Tue, 19 Feb 2008
The Cost of Flexibility (and Cleanliness)
In the previously mentioned distributed computing project, I am trying to do something like the following code:
sub parse_file { my $fh = shift; while (my $parsed_data = nontrivial_get_data_from($fh)) { handle($parsed_data); } }
The nontrivial_get_data_from($fh)
code
is indeed non-trivial (in the terms of lines of code, not necessarily
in the terms of CPU time), while handle($parsed_data)
is pretty straightforward. Now the problem is that I want to use this
non-trivial code with different handle($parsed_data)
routines (for example, printing out the $parsed_data
for
testing purposes). A natural way would be to implement a pure virtual
class in which the $self->handle($parsed_data)
routine
would be called inside the parse_file()
method, and which
the programmer would subclass, providing different $self->handle()
implementations.
I have found that using a subclassed method $self->handle()
instead of putting the handling code directly into parse_file()
costs about 14 % of time (the dirty inlined code took 35 seconds on the
test data set, while the nice and clean subclassed one took 40 seconds).
So, my dear Perl gurus, how would you implement this? I need to call different
code in the innermost loop of the program, and just factoring it out
into the subroutine (or a virtual method) costs me about 14 % of time.

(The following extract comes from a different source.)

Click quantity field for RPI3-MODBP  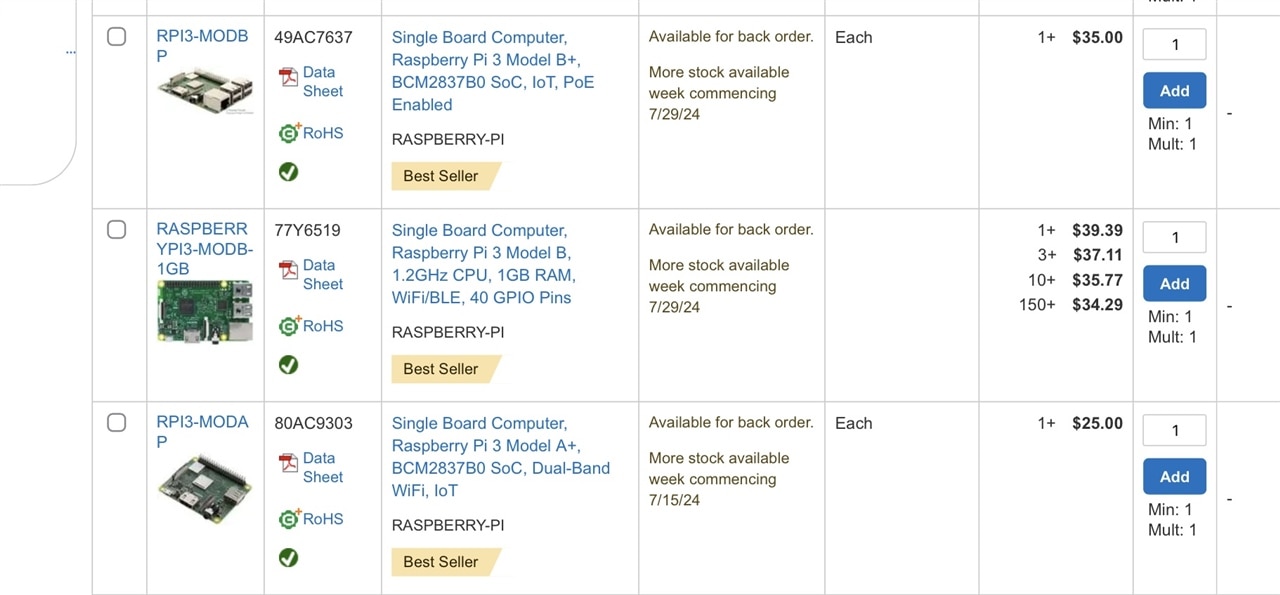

Maybe some clever eval { }
and precompiling different instances
of parse_file()
? In fact I don't really need the flexibility
of objects: I need only a single implementation of
handle($parsed_data)
in a single program run, but I want to
be able to use a different handle()
code with the
same parse_file()
code base called from different programs.
6 replies for this story:
Adelton wrote:
How about taking reference to that handle function and passing it to the parsing function as an argument. That way you'd still have the liberty of using different handles, while avoiding the ISA method resolution. Hmmm. I remember that back in 2000, Andreas K. was solving similar problem (slow method dispatching) with Apache::HeavyCGI. And of course, there is DBI as an example of module which avoids the class inheritance and method dispatching for speed reasons.
Yenya wrote: Re: Adelton
As far as I can tell, the problem persits even when I use the handle() code as a static function. Just factoring out the handling code into a separate function instead of writing it directly to the parse_file() causes this 14% slowdown. Object inheritance here does not have measurable overhead against a function call.
Miroslav Suchý wrote: Param length
How big is $parsed_data? Can you use reference instead? $a = 'some data' x 10000; for (1..1000000) { handle($a); } This take 27 sec, whereas: for (1..1000000) { handle(\$a); } last only one second.
errhm..hmm..yesihavesome wrote: I don't want to troll, but..
FOURTEEN PRECENT? Buy a faster CPU, and you're done.
Yenya wrote:
Well, 14 % in a single part of the code (and ignoring it) can easily lead into ten percent here, another ten percent there, and the system would be unbearably slow. And there is an upper limit of how fast CPU you can buy (not to mention other limits, such as memory bandwidth).
errhm..hmm..yesihavesome wrote: I don't want to troll, but..
Don'ŧ worry. 10% here + 10% there = 10% overall.